Continue the article on Nvidia's H20 chip and U.S. export controls from the point where it stops.

— Start of Article —

Nvidia had designed the H20—a modified version of its higher-end chips—to comply with the export controls introduced during the Biden administration. But the subsequent success of China’s DeepSeek and other high-quality, low-cost AI models led the Trump administration to consider adding the H20 to the list of chips Nvidia can’t sell there.

To add to the confused messaging, Michael Kratsios—making his first public remarks on Monday since being confirmed by the Senate as White House director of tech and science policy—stressed the need to curb China’s AI ambitions. That, of course, stood in stark contrast to the same White House abandoning its plans to restrict exporting the H20 chip.

At the inaugural Endless Frontiers tech and policy retreat in Austin, Katsios said the U.S. should stop helping China catch up in the AI race. “Strict and simple export controls and know-your customer rules, with an unapologetic America-first attitude about enforcing them, are central to stopping China from continuing to build itself up at our expense,” he said. “We want peace between our countries, and that peace depends on keeping America’s bleeding-edge technology out of our competitor’s hands.” 

The original about-face on H20 reportedly came after Huang promised new U.S. investments in AI data centers to the tune of $500 billion, which Nvidia announced yesterday. The company said it had commissioned more than a million square feet of manufacturing space to build and test Nvidia Blackwell chips in Arizona and AI supercomputers in Texas.

— End of Article —
— Start of Material —

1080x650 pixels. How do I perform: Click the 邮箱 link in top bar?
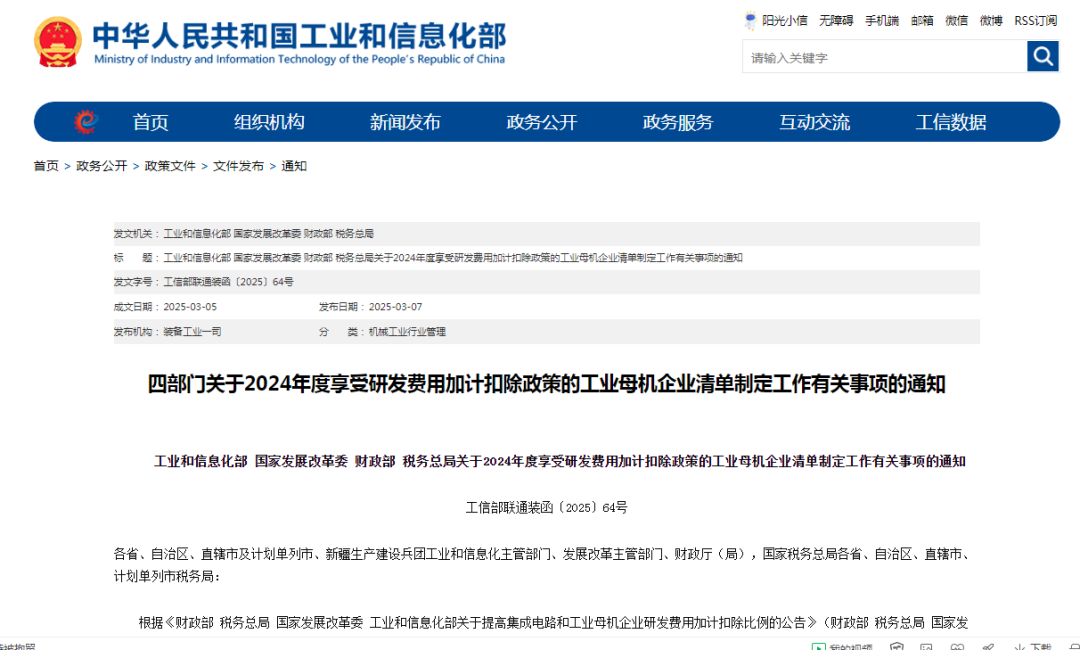[x=922, y=20]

— End of Material —

> Exercise answer:
But if Trump is looking for data centers to quickly rise like phoenixes in the Texas desert, he may be disappointed. The Republican-controlled Texas statehouse is poised to pass legislation that imposes regulatory hurdles on those very data centers, with the goal of protecting the power grid from new energy-hungry construction. The legislation would introduce new rules including a six-month review process for new data center approvals, in addition to an existing six-to-18-month evaluation period. 

Patrick Moorhead, founder of Moor Insights & Strategy, told Fortune there is currently “not a lot of clarity” in U.S. AI policy. “The administration is sending mixed signals, depending on the day or the time of the day,” he said. “Is this chaos theory of negotiation? I don’t know. Is this an administration that doesn’t actually have a consistent AI policy? Or is it door number three, which is not doing media training, [and] getting on the same page?” 

Moorhead suspects it’s all of the above.

For Huang, it’s a very delicate dance in order to get what he wants. That includes being friends with both China and the U.S., which, given the current trade-war environment and the supply-chain problems it has created, is no easy feat.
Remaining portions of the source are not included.